Aquí probablemente no hay una respuesta a esta paradoja, o más bien se pueden ensayar algunas interpretaciones de cómo la palabra “Estado” llegó a tener una connotación diferente a la del tiempo de Marx. Hay que recordar que hasta el siglo 19 el Estado era fundamentalmente asociado con dos funciones en la vida de los ciudadanos o súbditos como en ese entonces se decía: recolectar los impuestos y hacer la guerra. Dos funciones que ciertamente no lo congraciaban demasiado con la gente, dos funciones además muy ligadas entre sí ya que gran parte del dinero recolectado a través de impuestos, se destinaba a la adquisición de material de guerra y a mantener las fuerzas armadas. Funciones que hoy típicamente asociamos con el Estado, como la educación, la salud, el bienestar social, no eran mayormente atendidas por éste sino por las iglesias (Católica o Protestantes, según fuera la orientación dominante en cada país). Eran las iglesias las que mantenían las escuelas, universidades, hospitales, asilos de ancianos y efectuaban alguna tarea de bienestar social a través de la caridad. A veces, principalmente en Inglaterra, algunas de esas funciones eran también asumidas por entidades privadas laicas.

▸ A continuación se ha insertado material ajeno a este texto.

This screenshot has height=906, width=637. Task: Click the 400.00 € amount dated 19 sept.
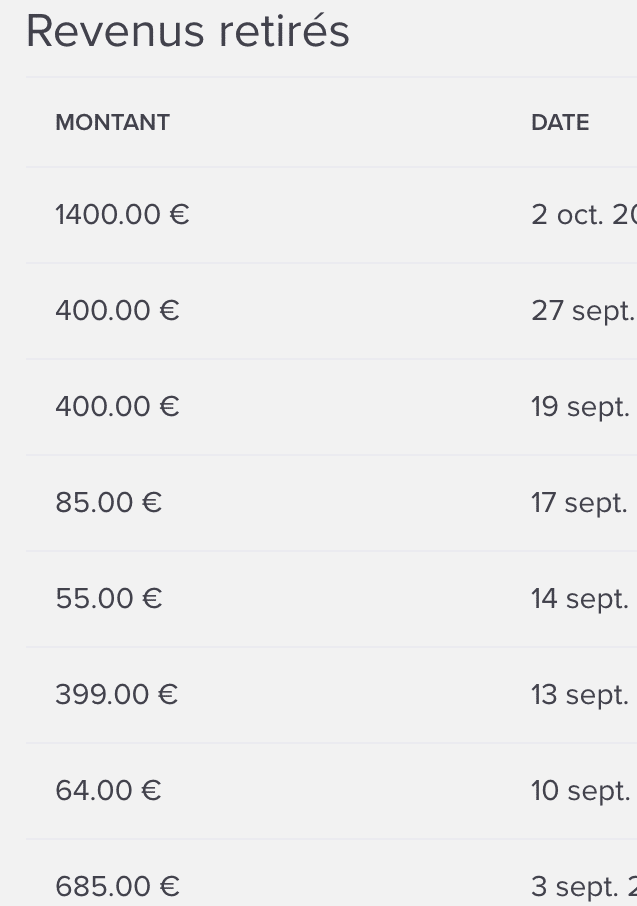(117, 407)
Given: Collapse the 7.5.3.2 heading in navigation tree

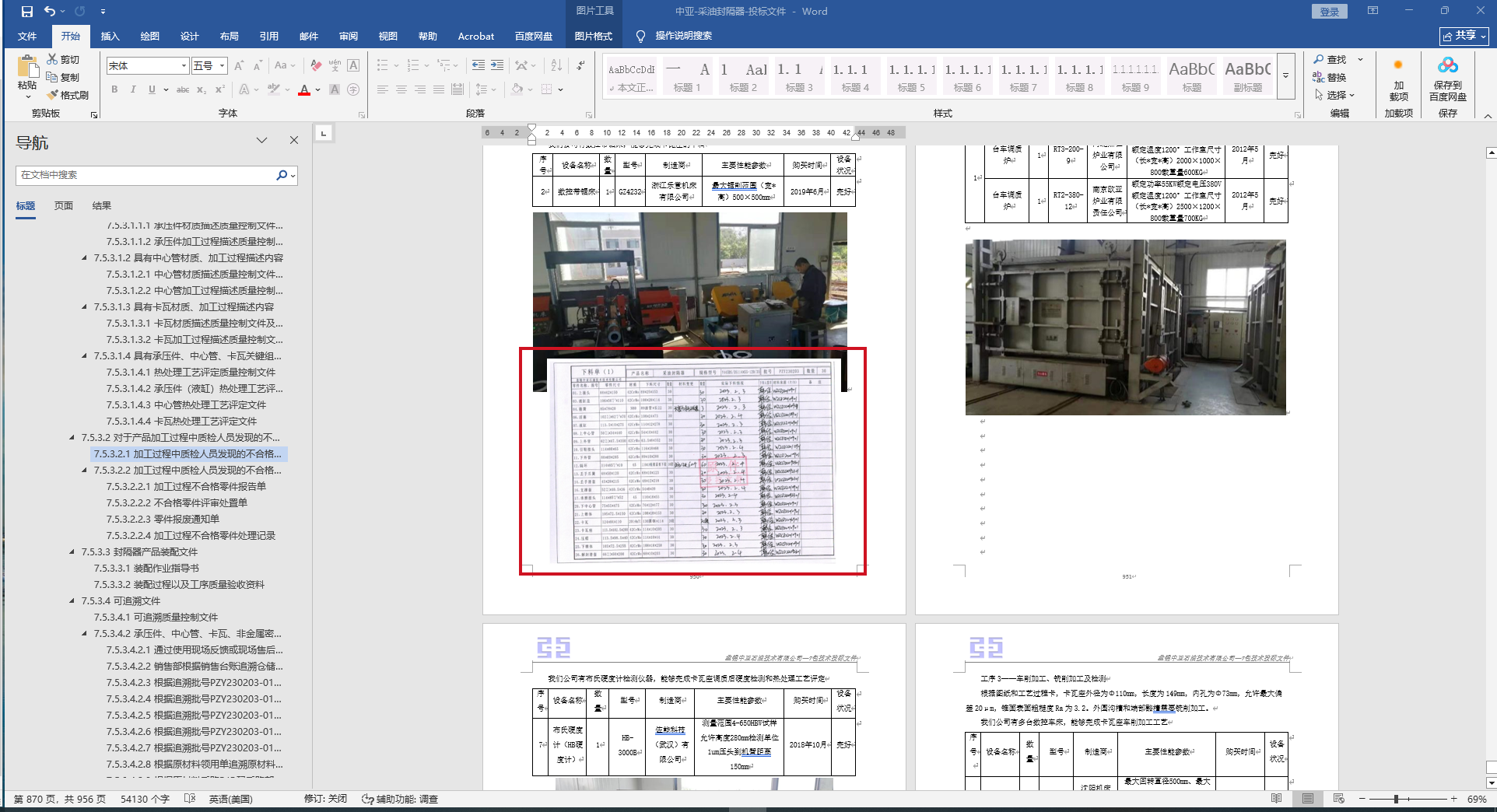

Como dato curioso, en el parlamento de Londres hubo un gran debate cuando se produjo la hambruna en Irlanda en el siglo 19, sobre sí correspondía al Estado introducir medidas de alivio en esa catástrofe que costó alrededor de un millón de vidas (al final, y por primera vez, se consagró un rol de alivio en caso de desastre por parte del Estado, aunque la ayuda en la forma de trigo y harina, igual llegó demasiado tarde).
Tenemos así que ni el “centro político”, ni la “dictadura del proletariado”, ni el “Estado” tienen un significado inequívoco. Son todas palabras cuyos significados han cambiado y se hacen susceptibles a interpretaciones, con frecuencia interesadas. A veces la discusión de este tema es descartado como “meras palabras”, recuérdese la consigna de Jorge Alessandri en la campaña de 1958: “Hechos y no palabras”, una indicación que en este desprecio por la palabras y su consiguiente necesidad de precisión hay una cierta transversalidad política. Por el lado de la izquierda se coincide cuando se descuida la precisión en el lenguaje o, peor aun, se desprecia este debate bajo la excusa de que “hay que ir a la acción”. El problema está en que si no nos ponemos de acuerdo en torno a lo cual conversamos y discutimos (el discurso en su sentido amplio), mal puede haber una acción efectiva. ¿Quién toma la palabra?